In an episode reported recently by the Santa Rosa Press-Democrat, a Street View driver cruised past two "no trespassing" signs to collect images of a residence that is 1,200 feet from the public road.
"It isn't just a privacy issue; it is a trespassing issue, with their own photos as evidence," resident Betty Webb told the newspaper. "They really went off the track to get to our address."
Webb's experience apparently is not an isolated incident: the newspaper used digital maps provided by the county of Sonoma and found Google had photographed along more than 100 private roads.
Google told the newspaper that, while it has the right to photograph from private roads, it tries to avoid it.
"Our policy is to not drive on private land," spokesman Larry Yu said, adding that the company hires local drivers who are given specific routes to follow. Yu retracted that statement when the newspaper told him of a driver who said he was simply told to just drive around the county and collect images.
Google's claims to be legally allowed to photograph on private roads stems from its assertion that privacy no longer exists in this age of satellite and aerial imagery.
"Today's satellite-image technology means that...complete privacy does not exist," Google said in its response to a complaint filed in April by a Pittsburgh couple that sued Google when photographs of their home appeared on the site.
Indeed, Google appears adamant that its right to photograph streets trumps individuals' right to privacy. Internet pioneer and Google evangelist Vint Cerf told the Seattle Post-Intelligencer in May that "nothing you do ever goes away and nothing you do ever escapes notice." Then, in what the newspaper described as an "intentionally flippant moment," Cerf added, "There isn't any privacy, get over it."

## [Instructions]
(1) Answer these questions from the Street View article.
(a) How far from the public road is the residence the Street View driver photographed?
(b) Along how many private roads did the newspaper find Google had taken photographs?
(c) In what month did the Pittsburgh couple file their complaint?
(2) List every person named in the Street View article.
(3) Continue the Street View article from where it stops.
The lines that come next have no connection to the Street View article.

## [Data segment]
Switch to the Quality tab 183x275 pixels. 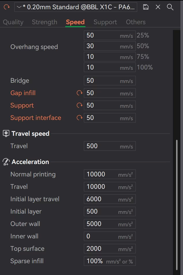[x=13, y=22]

## [Answers to the tasks]
(1)
(a) 1,200 feet
(b) More than 100
(c) April

(2) Betty Webb, Larry Yu, Vint Cerf

(3)
Cerf may have been channeling former Sun Microsystems' CEO Scott McNealy, who said, "You have no privacy. Get over it" in 1999. Either way, Cerf explained himself on Google Blogoscoped: "It was intended to be partly in jest and partly irony...I was trying to suggest that we really have entered a period when things are a lot less private. Think of the ease with which photos and videos can be taken, digitized, shipped around on the Internet, posted on YouTube or its equivalent."
This is not the first time Google has been caught on private streets. In January, a private Minnesota community near St. Paul, unhappy that images of its streets and homes appeared on the site, demanded Google remove the images, which the company did.
Not long after the feature launched in May 2007, privacy advocates criticized Google for displaying photographs that included people's faces and car license plates. In May, the company announced that it had begun testing face-blurring technology for the service.
Steven Musil is the night news editor at CNET News. Before joining CNET News in 2000, Steven spent 10 years at various Bay Area newspapers. E-mail Steven. 



http://www.google.com/corporate/tenthings.html
#6: You can make money without doing evil.
Now rationalize that with their own comments:
"nothing you do ever goes away and nothing you do ever escapes notice."
"There isn't any privacy, get over it."
"complete privacy does not exist"
Really casts a new light on Google's intentions, doesn't it?
Governments cannot hold most of your information private, except in certain conditions. If you're going to complain about the random possibility of your face showing up on Google's Street View, have you spent the time to scan all newspapers, websites and magazines to see if your photo has been used without your permission? A lot of people that complain about Google's privacy issues are hypocritical pontificates.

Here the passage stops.